Elephant Trekking

If people saw the videos – which can be found all over the internet – of elephants being beaten with bull hooks, electric prods, or worse, would they be so keen to hop aboard these animals for the sake of saying “I rode an elephant”? Possibly not.

A long-time tradition in the Thai culture, the Phajaan or crush, is the training method elephants undergo to become a part of the tourism industry. As young elephants, they are torn from their mothers and entrapped in a small confine, then ritualistically abused with bull hooks and bamboo sticks spiked with nails, as well as starved, deprived of sleep and worse, to crush their spirits and become submissive to humans.

This is the general and accepted practice in Thailand, and the one every elephant has undergone that is at a trekking camp or circus. If the fact they have to undergo such cruelty in order to be trained to be a part of tourism isn’t enough to convince you skip riding an elephant, there’s more.

What is it?

Elephant riding in Africa is a recent development, encouraged by its popularity in Asia. Countries like South Africa, Botswana and Zimbabwe are now offering elephant-back safaris, not with Asian elephants – but with the larger, more unpredictable African elephant.
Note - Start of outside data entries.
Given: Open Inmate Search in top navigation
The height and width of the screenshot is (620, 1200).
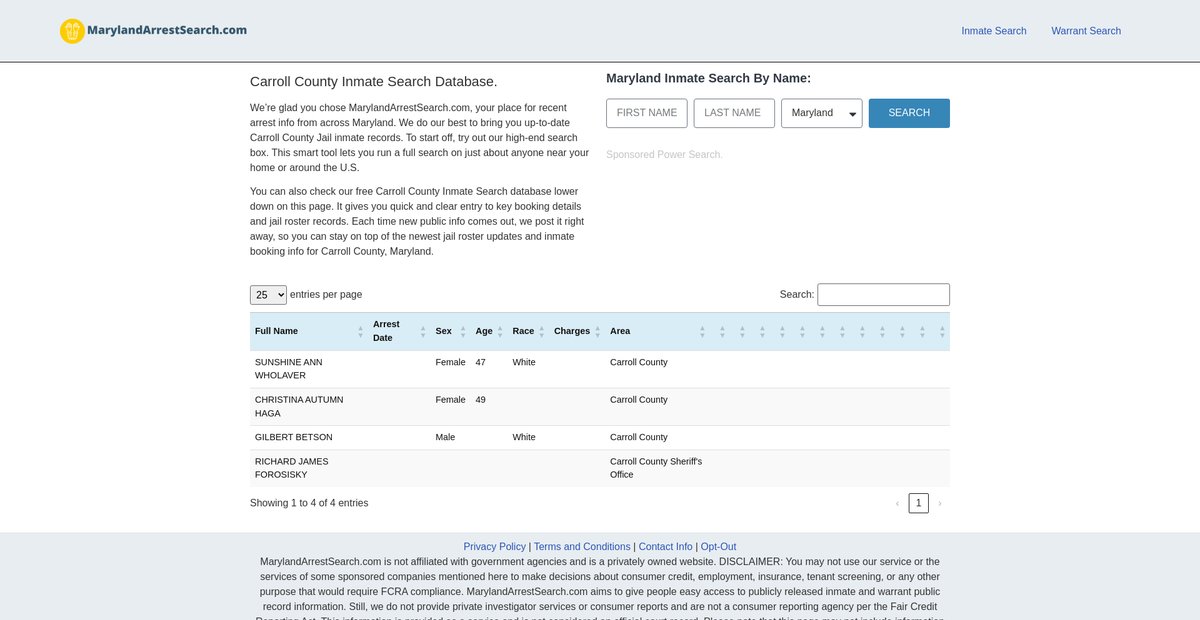Looking at the screenshot, I should [993, 31].
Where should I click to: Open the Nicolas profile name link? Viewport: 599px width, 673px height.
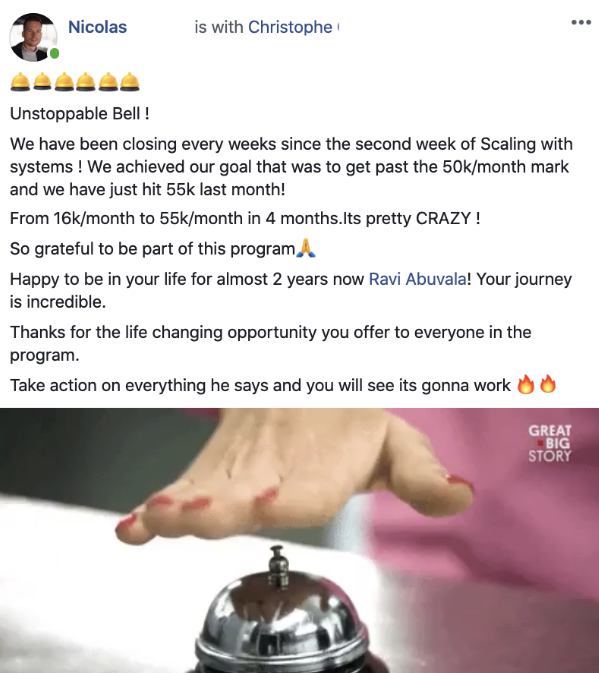97,27
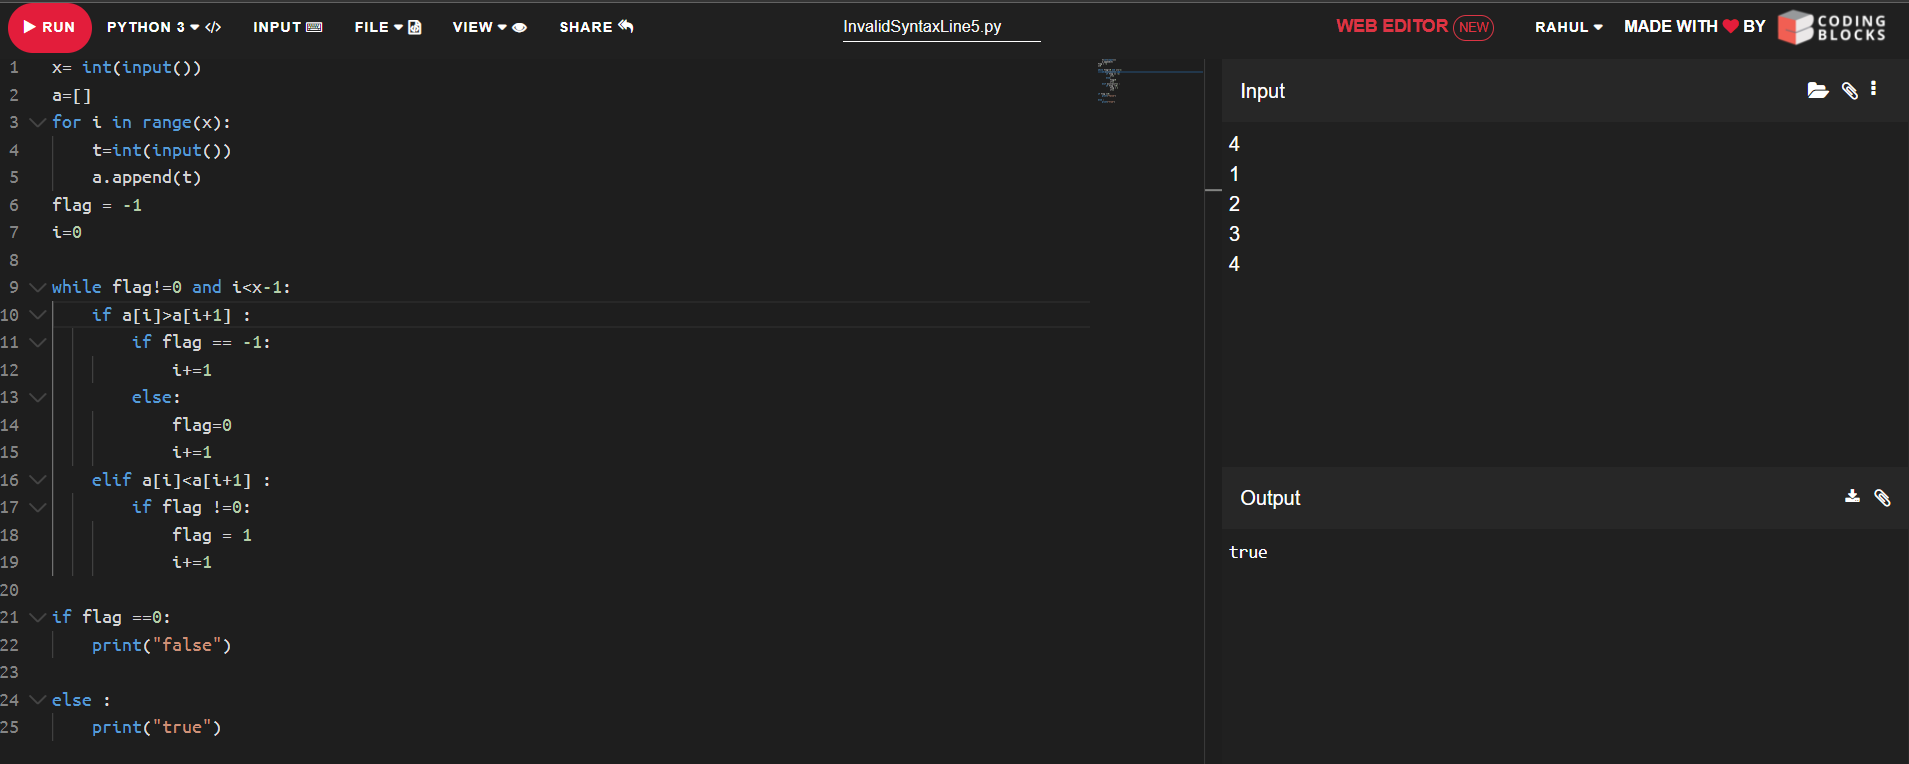Image resolution: width=1909 pixels, height=764 pixels.
Task: Collapse the for loop at line 3
Action: tap(38, 122)
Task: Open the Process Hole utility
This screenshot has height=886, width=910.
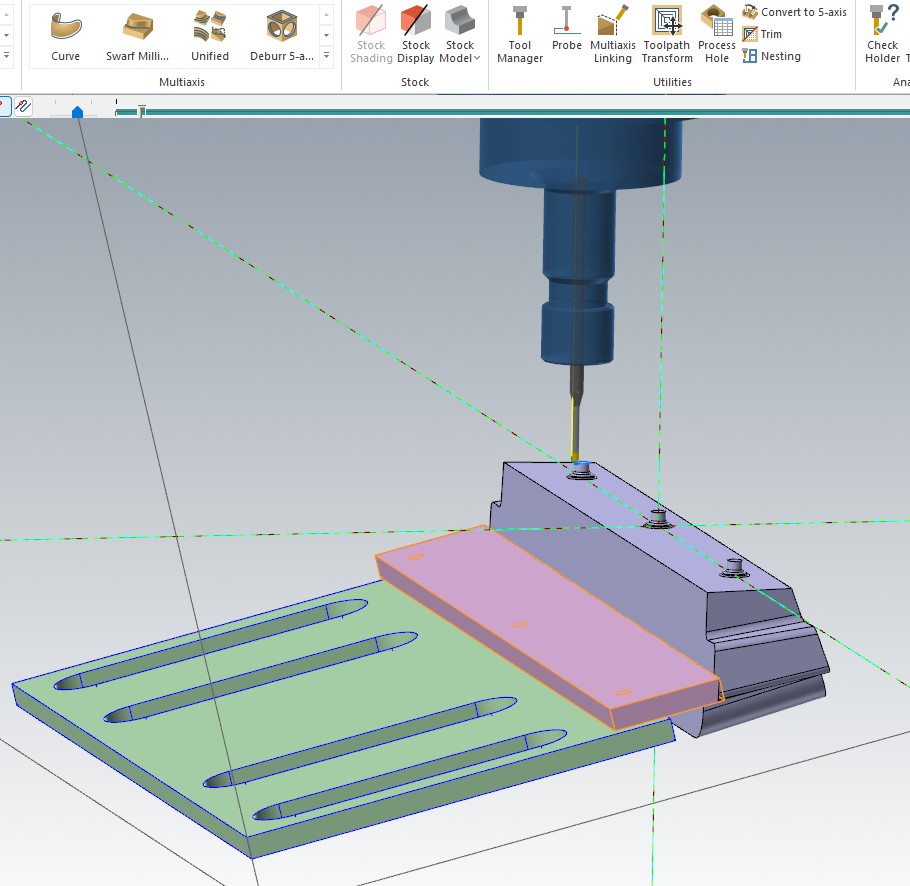Action: pos(716,35)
Only a few venues are internationally recognised for their efforts in caring for rescued elephants and allowing tourists to observe natural elephant behaviours without exploiting them.

What you should know

Elephants used for trekking and tourist rides

  • Elephants are made to work for shows or treks every day without rest. The harnesses and saddles strapped to their backs can be extremely uncomfortable for the elephant often causing chafing, sore backs and other problems.
  • There are even reports of pregnant females collapsing during a show or trek before giving birth minutes later. Only if she is lucky will the mother be given a day to rest. After that her new-born calf will just have to keep up. Baby elephants need a lot of rest and care, but because they are a tourist magnet, neither mother nor calf is given a chance to enjoy a natural relationship and both suffer as a result.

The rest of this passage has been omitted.